From the line that contains "Given: Click green" through the end of the records below, write out each line exactly as it appears, but not the pictures.

==================================================

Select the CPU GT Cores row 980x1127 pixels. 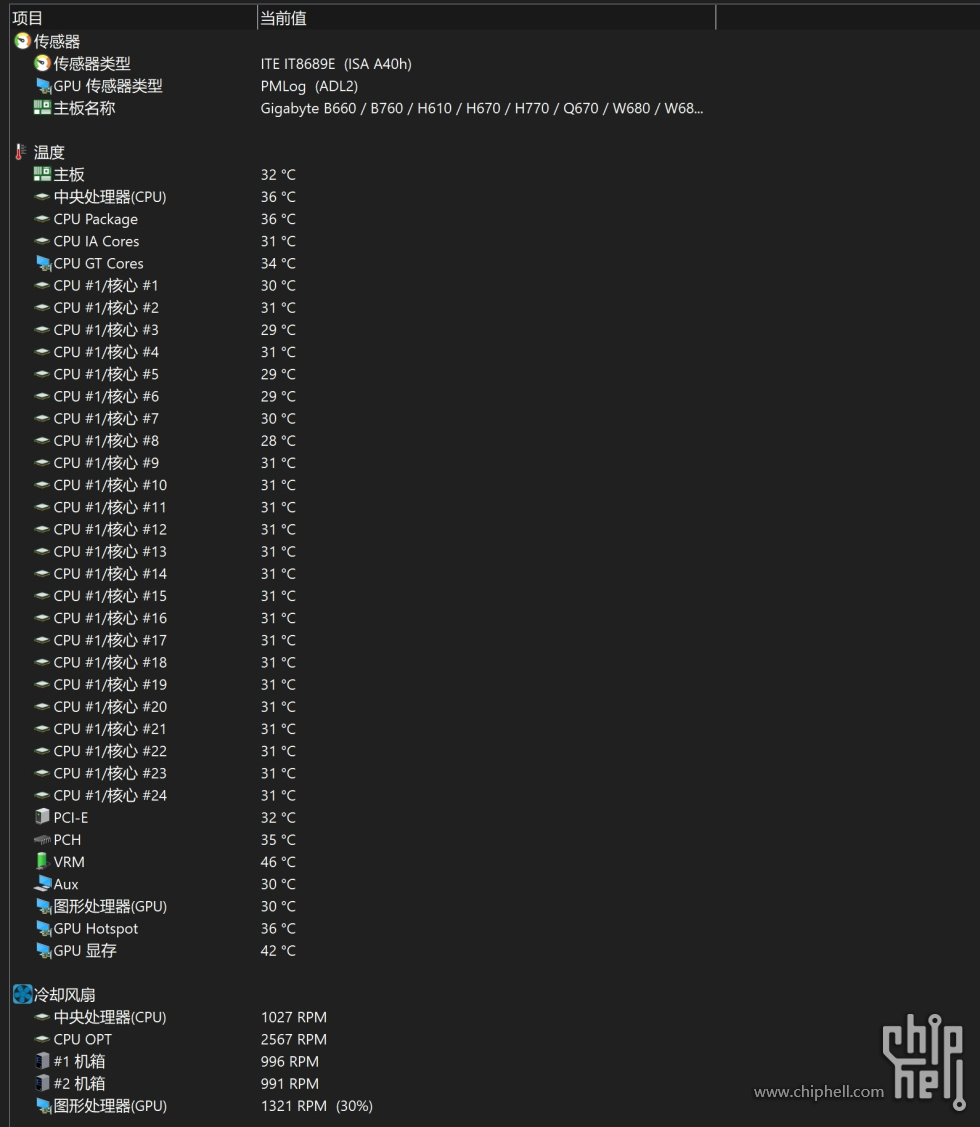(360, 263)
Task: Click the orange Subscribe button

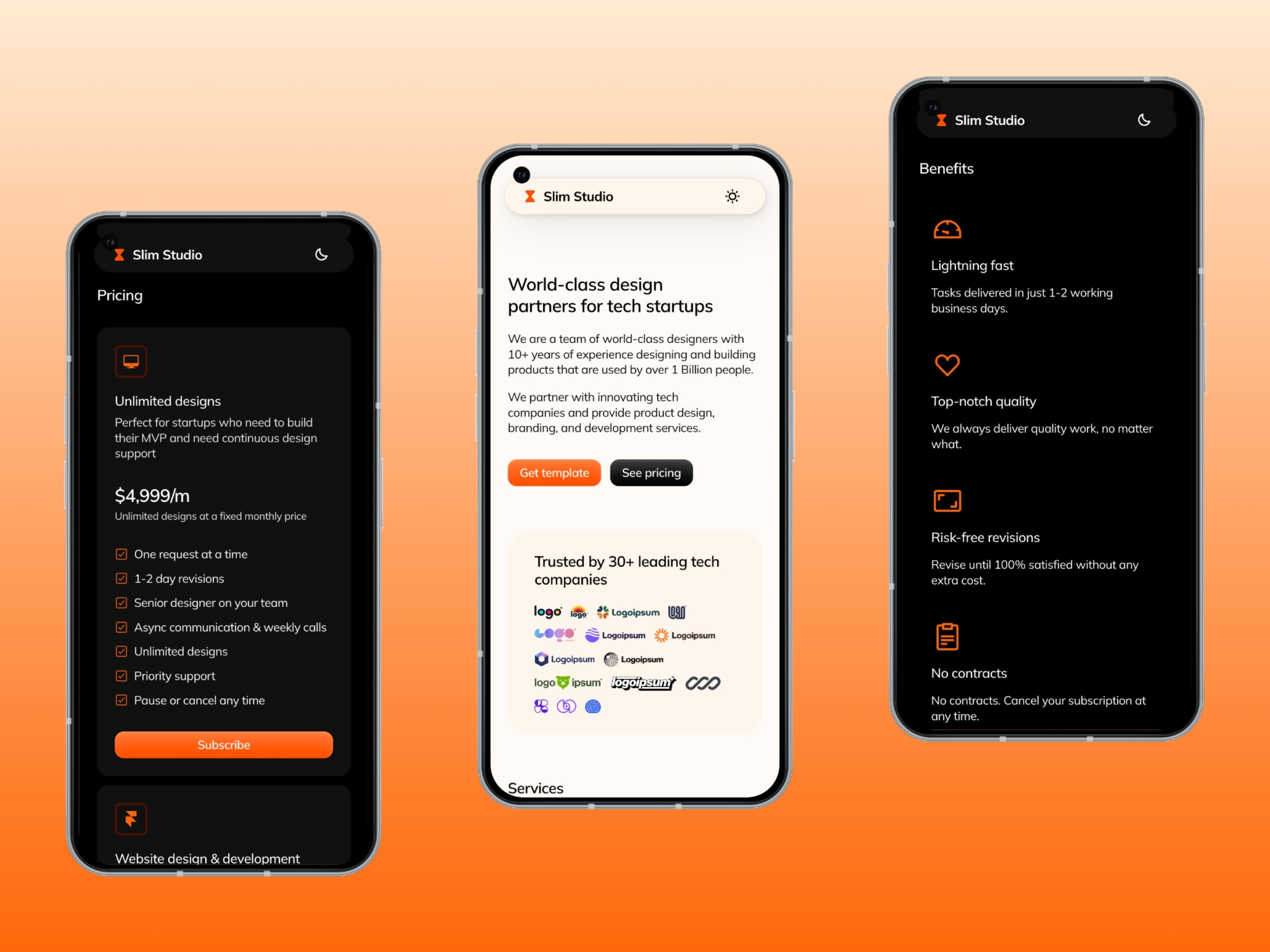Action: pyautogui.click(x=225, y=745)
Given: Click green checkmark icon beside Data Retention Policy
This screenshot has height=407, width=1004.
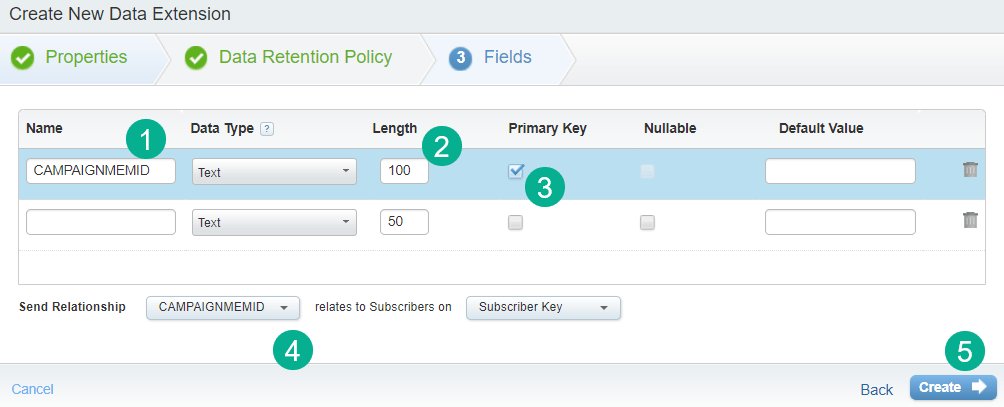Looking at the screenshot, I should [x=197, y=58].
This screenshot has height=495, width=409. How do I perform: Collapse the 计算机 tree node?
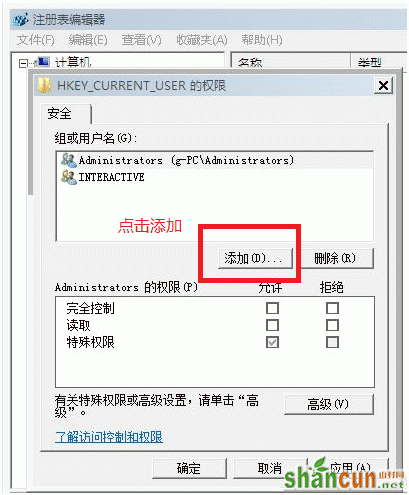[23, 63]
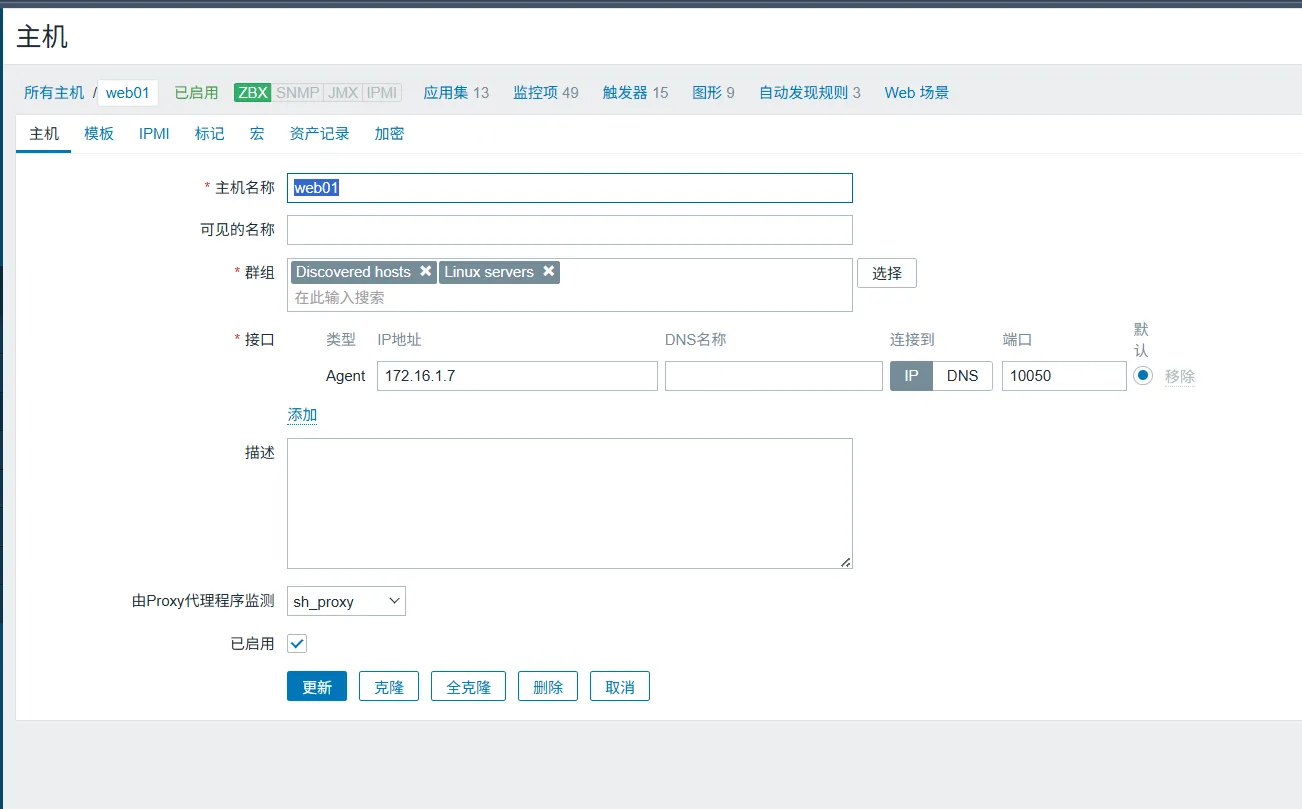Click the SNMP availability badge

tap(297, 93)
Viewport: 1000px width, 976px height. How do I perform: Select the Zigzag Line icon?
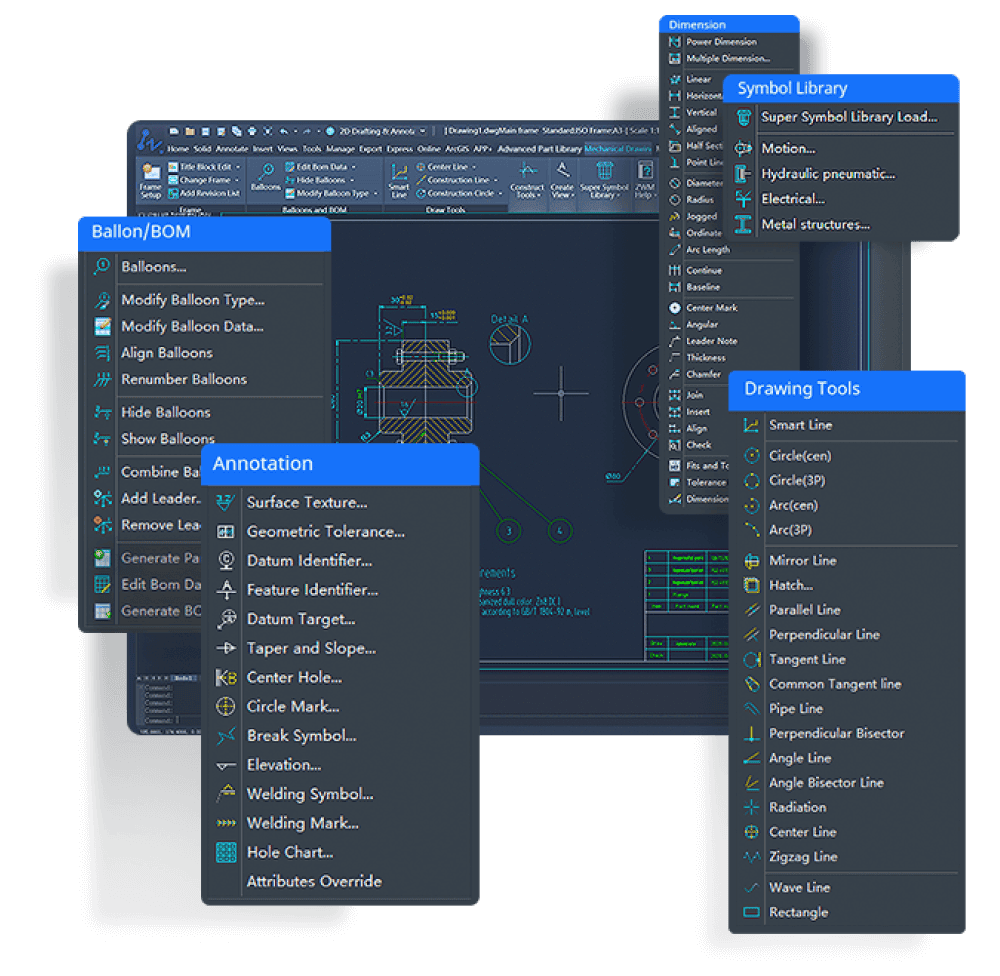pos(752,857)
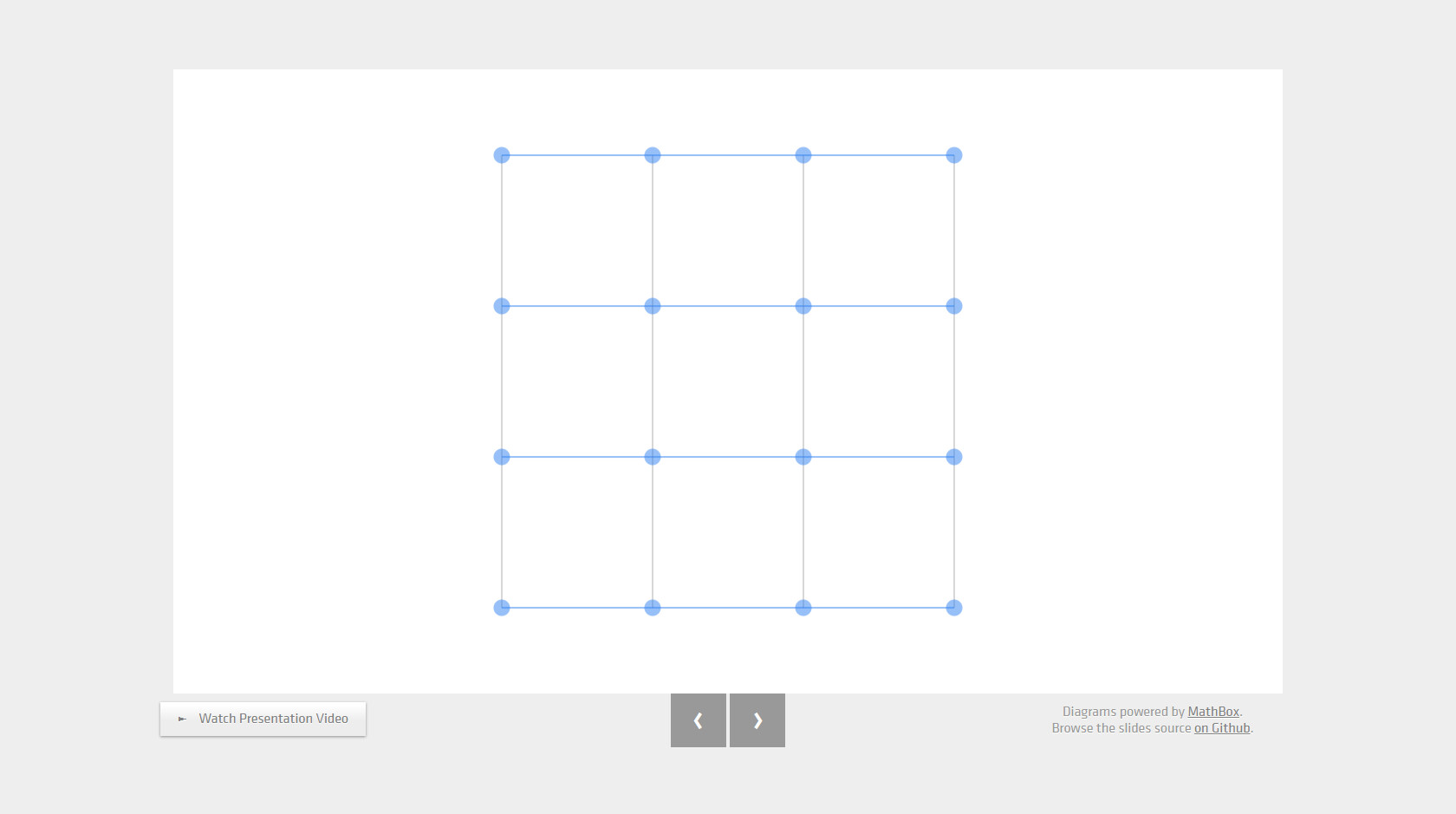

==================================================

Response for this exercise:
Given: Click green checkmark icon beside Data Retention Policy
This screenshot has height=407, width=1004.
Looking at the screenshot, I should [x=197, y=58].
This screenshot has height=495, width=409. How do I perform: Collapse the 计算机 tree node?
[23, 63]
Click the SNMP availability badge

tap(297, 93)
Viewport: 1000px width, 976px height. How do I perform: Select the Zigzag Line icon?
pos(752,857)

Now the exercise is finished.